In Italia sono presenti oltre 1.500 specie aliene (dati Daisie - Delivering alien invasive species in Europe). Non tutte si sono diffuse sul territorio e solo alcune causano danni all'agricoltura, ma è certo che il loro ritmo di arrivo è in crescita. Ogni anno vengono registrate circa otto nuove specie di insetti fitofagi, mentre nel Dopoguerra non si arrivava ad una all'anno. Il motivo? L'estrema facilità con cui merci e persone viaggiano intorno al globo. Anche se controlli rigorosi vengono effettuati alle frontiere e alle dogane, è quasi impossibile frenare l'arrivo di specie aliene. Un container di frutta dal Sud America o il bagaglio di un turista dalla Cina sono difficilmente bonificabili, come d'altronde le ruote di un aereo.
Senza risalire alla dorifora della patata o alla diabrotica del mais, introdotte nel Dopoguerra, ultimamente gli agricoltori hanno un nuovo grande nemico, la cimice asiatica (Halyomorpha halys). Un insetto estremamente mobile, prolifico e polifago, che sta causando seri danni alla frutticoltura e al vivaismo. Un insetto contro il quale, ad oggi, non esistono strategie efficaci di controllo. A questo si deve aggiungere la Popillia japonica, un coleottero che sta creando danni soprattutto alle colture di mais.
La lista di specie aliene è assai lunga e viene aggiornata dall'Eppo (European and mediterranean plant protection organization). Per fare qualche esempio abbiamo la Metcalfa pruinosa, un omottero che reca danni alle colture ed è invece apprezzato dagli apicoltori per la produzione di melata di cui si nutrono le api. Ci sono poi afidi, cocciniglie, coleotteri e lepidotteri.
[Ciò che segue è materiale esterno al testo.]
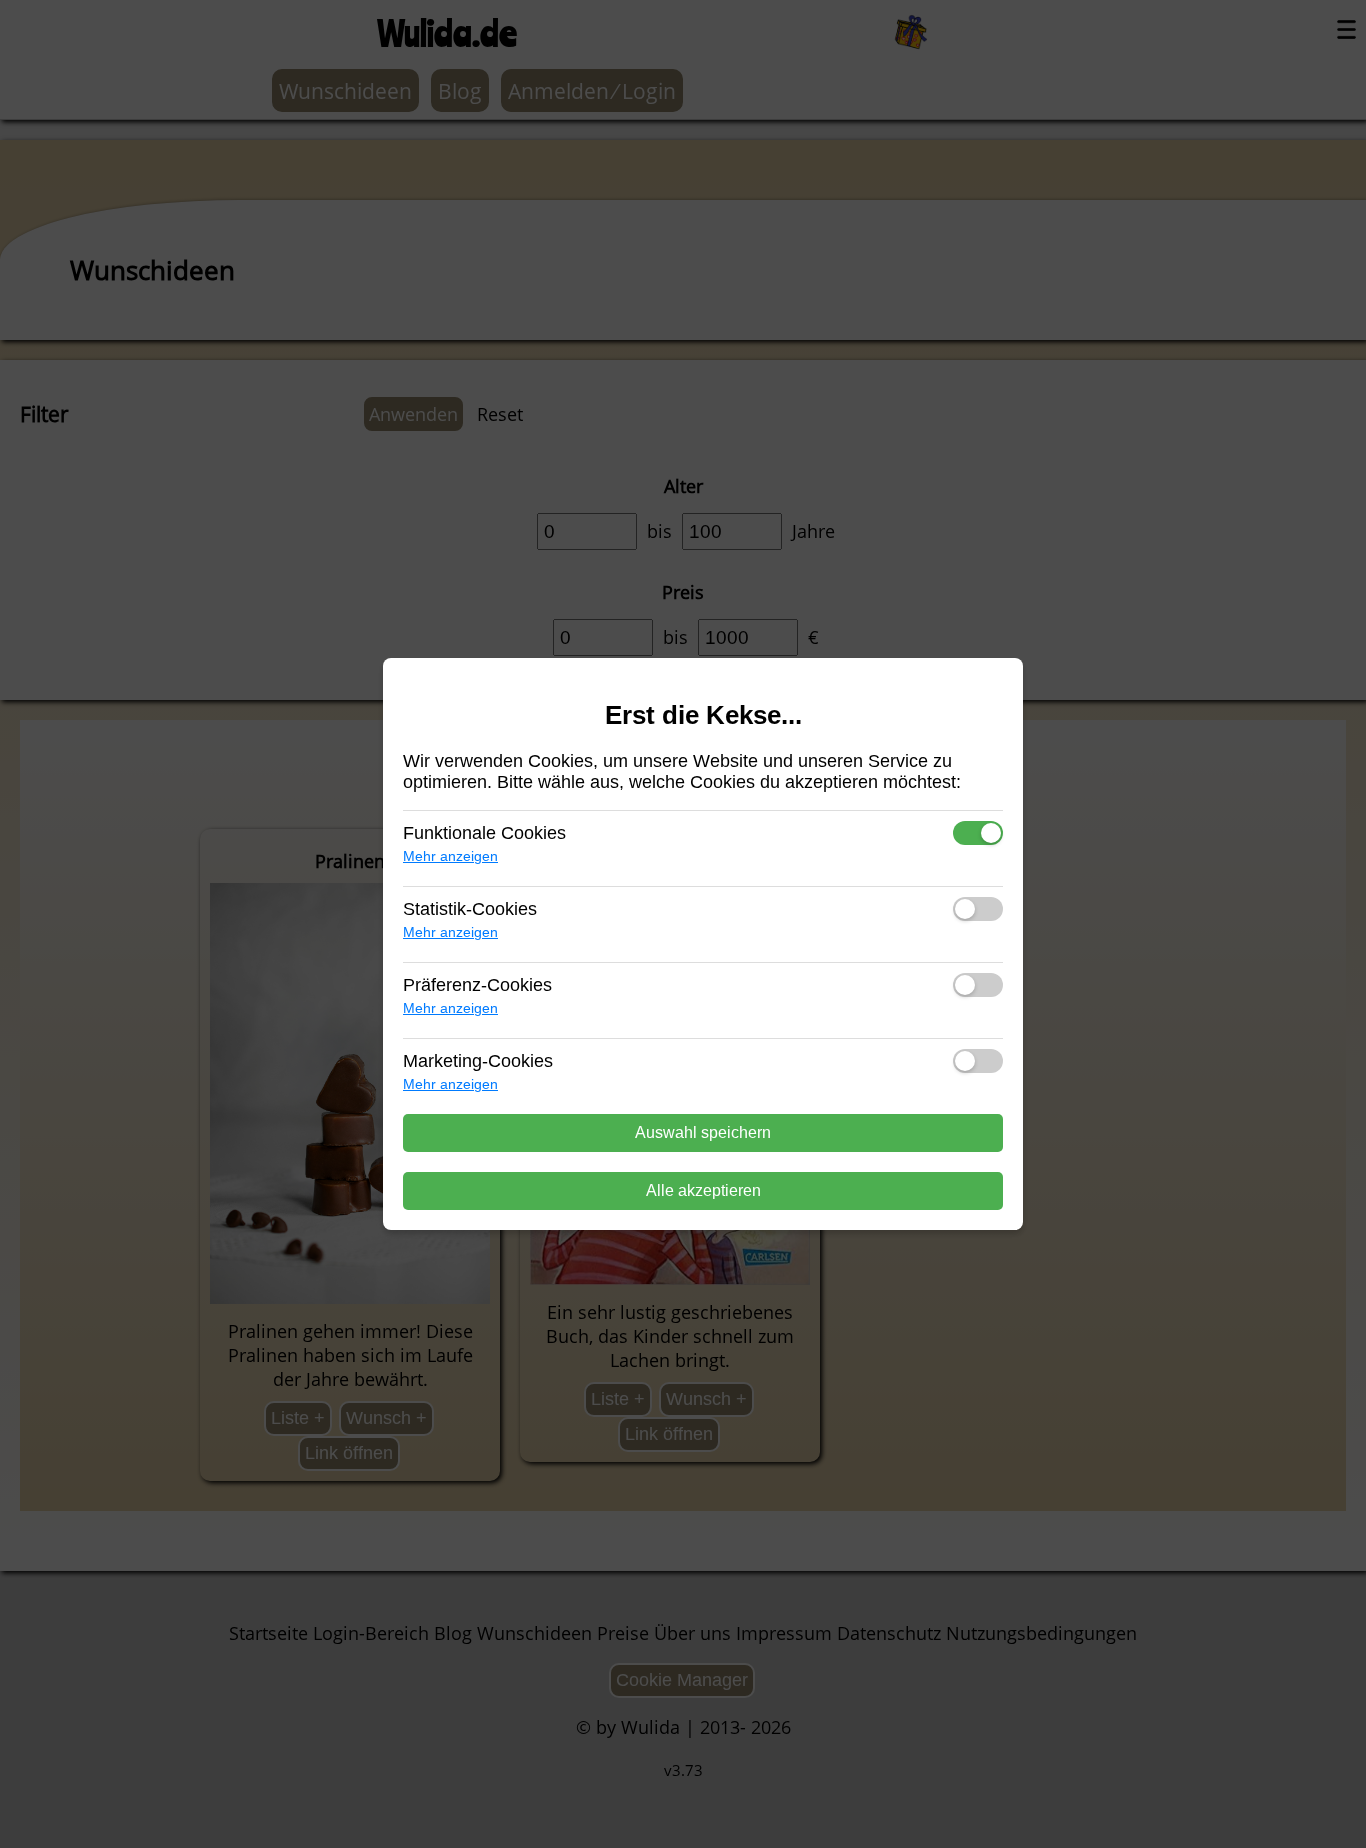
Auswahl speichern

Tra i coleotteri si può ad esempio citare il cerambicide delle drupacee (Aromia bungii) che colpisce il susino, l'albicocco, l'olivo, il noce ed altre piante ancora. Mentre il lepidottero Tuta absoluta crea enormi danni alle coltivazioni di pomodoro. Per completare il quadro tra i ditteri il più dannoso è la Drosophila suzukii, un moscerino che ha devastato le coltivazioni di ciliegie e piccoli frutti della penisola.
Ha invece provocato 1,2 miliardi di danni la Xylella fastidiosa, il microrganismo che ancora oggi sta devastando gli olivi in Puglia e che sembra inarrestabile. Secondo la Coldiretti questo batterio che porta al disseccamento delle piante ha colpito 8mila ettari e 770mila piante di ulivo.
Non solo insetti e microrganismi. Ad arrivare in Italia sono anche uccelli e mammiferi. In questo articolo abbiamo ad esempio raccontato della proliferazione nelle campagne della minilepre (Sylvilagus floridanus), un leproide originario del Nord America introdotto intenzionalmente per scopi venatori e che oggi è presente in gran numero nelle nostre campagne. Come anche la nutria, altro animale importato e allevato in Italia per la pelliccia che oggi invece devasta gli argini dei canali e le colture.
Dal cielo arrivano invece i pappagalli. Il parrocchetto monaco e quello dal collare sono ormai diffusi in gran parte delle città italiane (a Roma c'è una comunità di oltre 10mila esemplari) e mettono a segno scorribande in frutteti, campi coltivati ad orticole, girasoli e mandorleti. La Coldiretti Puglia parla di danni ingenti causati da questi uccelli che, liberati o fuggiti da voliere, hanno dimostrato una certa predilezione per le mandorle che aprono grazie ai poderosi becchi.